Generative AI for Genealogy – Part VII

This follows on from:

How to See What Your AI Is Really Doing (Instead of What You Hope It’s Doing)

At this point in the series, we’ve covered enough of the platform’s inner workings that it’s time to address a slightly uncomfortable truth: your AI is not doing what you think it’s doing. It’s doing what you told it to do, plus whatever it hallucinated in the margins – and unless you have proper observability, you’re basically flying a 747 with the cockpit lights turned off and a polite but confused co‑pilot mumbling, “I think we’re over Belgium?”

So today’s chapter is all about seeing inside the box. Not metaphorically. Literally. Logs, traces, prompts, decisions, the whole messy sausage‑making process.
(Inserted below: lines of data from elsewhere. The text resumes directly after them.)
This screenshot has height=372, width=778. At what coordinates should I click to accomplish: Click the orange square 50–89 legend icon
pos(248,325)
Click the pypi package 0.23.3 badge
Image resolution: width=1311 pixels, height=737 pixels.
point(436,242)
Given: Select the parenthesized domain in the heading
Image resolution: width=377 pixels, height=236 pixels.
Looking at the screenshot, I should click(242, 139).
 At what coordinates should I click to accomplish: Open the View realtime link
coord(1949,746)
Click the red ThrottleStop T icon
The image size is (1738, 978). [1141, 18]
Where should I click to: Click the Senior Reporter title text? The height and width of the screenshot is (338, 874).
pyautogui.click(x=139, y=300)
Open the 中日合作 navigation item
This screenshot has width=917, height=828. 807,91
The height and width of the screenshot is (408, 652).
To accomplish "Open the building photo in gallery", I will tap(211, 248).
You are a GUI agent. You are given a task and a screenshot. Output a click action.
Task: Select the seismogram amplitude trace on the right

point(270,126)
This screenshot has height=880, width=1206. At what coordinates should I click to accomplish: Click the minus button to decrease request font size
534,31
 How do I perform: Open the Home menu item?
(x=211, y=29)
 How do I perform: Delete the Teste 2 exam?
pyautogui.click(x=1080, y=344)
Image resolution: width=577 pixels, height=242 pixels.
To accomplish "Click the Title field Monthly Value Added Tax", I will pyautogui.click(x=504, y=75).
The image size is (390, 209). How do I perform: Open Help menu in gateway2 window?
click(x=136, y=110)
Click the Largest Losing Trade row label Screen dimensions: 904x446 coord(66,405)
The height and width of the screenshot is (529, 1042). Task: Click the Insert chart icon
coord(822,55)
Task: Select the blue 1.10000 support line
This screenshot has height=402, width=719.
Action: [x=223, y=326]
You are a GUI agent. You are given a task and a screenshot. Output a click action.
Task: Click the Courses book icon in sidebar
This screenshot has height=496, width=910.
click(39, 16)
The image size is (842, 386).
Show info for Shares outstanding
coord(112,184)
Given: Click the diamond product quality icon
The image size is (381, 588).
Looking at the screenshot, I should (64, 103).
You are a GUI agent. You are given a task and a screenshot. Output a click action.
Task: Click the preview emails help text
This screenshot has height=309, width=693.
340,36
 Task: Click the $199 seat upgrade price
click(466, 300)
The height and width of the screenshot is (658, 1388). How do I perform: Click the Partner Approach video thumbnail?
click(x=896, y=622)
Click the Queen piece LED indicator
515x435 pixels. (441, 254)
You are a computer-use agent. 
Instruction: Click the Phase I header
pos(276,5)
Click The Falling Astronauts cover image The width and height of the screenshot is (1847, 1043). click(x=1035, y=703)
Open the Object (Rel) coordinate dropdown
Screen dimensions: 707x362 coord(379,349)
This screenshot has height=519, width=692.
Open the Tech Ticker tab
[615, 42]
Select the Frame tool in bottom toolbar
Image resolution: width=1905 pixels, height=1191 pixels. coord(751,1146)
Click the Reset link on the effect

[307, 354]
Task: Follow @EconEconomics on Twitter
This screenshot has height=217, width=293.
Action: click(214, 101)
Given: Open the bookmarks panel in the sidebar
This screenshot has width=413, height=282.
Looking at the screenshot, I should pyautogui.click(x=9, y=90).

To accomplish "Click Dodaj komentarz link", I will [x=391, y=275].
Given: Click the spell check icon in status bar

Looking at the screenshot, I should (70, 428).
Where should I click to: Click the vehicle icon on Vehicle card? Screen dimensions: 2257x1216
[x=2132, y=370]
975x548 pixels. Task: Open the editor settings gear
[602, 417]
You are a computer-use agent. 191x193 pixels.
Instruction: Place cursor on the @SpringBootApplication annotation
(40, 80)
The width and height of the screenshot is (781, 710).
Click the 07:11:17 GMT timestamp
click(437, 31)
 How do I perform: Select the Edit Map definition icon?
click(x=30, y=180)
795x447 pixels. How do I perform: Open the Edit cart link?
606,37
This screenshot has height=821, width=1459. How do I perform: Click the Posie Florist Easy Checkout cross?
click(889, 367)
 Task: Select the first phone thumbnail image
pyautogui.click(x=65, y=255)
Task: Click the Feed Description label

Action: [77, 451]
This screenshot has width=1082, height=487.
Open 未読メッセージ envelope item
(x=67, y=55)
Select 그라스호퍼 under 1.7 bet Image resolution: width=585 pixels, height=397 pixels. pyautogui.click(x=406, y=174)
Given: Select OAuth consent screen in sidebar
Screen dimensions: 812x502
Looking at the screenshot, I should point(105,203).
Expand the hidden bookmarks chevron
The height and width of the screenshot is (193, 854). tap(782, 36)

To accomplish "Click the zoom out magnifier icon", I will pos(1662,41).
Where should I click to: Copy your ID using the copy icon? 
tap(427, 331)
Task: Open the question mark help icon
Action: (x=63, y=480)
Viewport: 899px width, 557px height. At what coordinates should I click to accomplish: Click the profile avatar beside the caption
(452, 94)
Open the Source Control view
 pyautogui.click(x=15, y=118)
But before we dive in, let’s define two terms that will keep popping up like genealogy‑themed whack‑a‑moles:

  • Observability: The ability to track the entire journey from AskProcessOutput, and to do so in a format that a human can understand without needing a stiff drink.
  • Orchestration: The conceptual flow of steps, decisions, and conditional branches that make the system behave like a well‑conducted symphony rather than a toddler with a tambourine.

Up to now, we’ve looked at individual components. But to appreciate why observability matters, it helps to zoom out and see the whole contraption.

This diagram is the “big picture”, the entire Rube Goldberg machine of routing, prompting, tool usage, and error‑prone LLM reasoning. And yes, I hard‑coded the whole thing. Not because I enjoy pain (although the evidence suggests otherwise), but because:

  1. I wanted to understand why things work, not just use a framework and hope for the best.
  2. It gave me an excuse to write more C#.
  3. It was faster for a proof‑of‑concept.
  4. I hadn’t yet realised there were cleaner approaches.

If you use a framework like LangChain or LangGraph, you get orchestration and traceability baked in. They give you a nice, structured flow with decision points, retries, and logs. My approach, on the other hand, was more “duct tape and determination.” But regardless of how you glue your system together, one truth remains:

There will be times you need to see inside the box.

Without an orchestration subsystem, every step is tightly chained to the next. Any one of them can fail, misinterpret, or simply decide that today is not the day it wants to cooperate. When something goes wrong, and it will, you need to know:

  • What prompt did the LLM actually receive?
  • Did the SYSTEM/USER/ASSISTANT roles get passed correctly?
  • Did the model decide to “fix” your formatting because it felt creative?
  • Did a hidden control character sneak in like a gremlin?

Before I added observability, I was spelunking through GPT4All’s Chats → Server Chat panel, wrestling with scrollbars that behaved like they were coded by someone who hates scrollbars. I adore GPT4All for the local‑LLM magic, but the UI… let’s just say it builds character.

So I built a class that manages all of this regardless of which LLM is being used. The orchestrator can talk to multiple models at once, and the user never knows. But I need to know. And that means detailed, chronological, readable logs.

Not pretty logs. Not polished logs. But logs that tell the truth.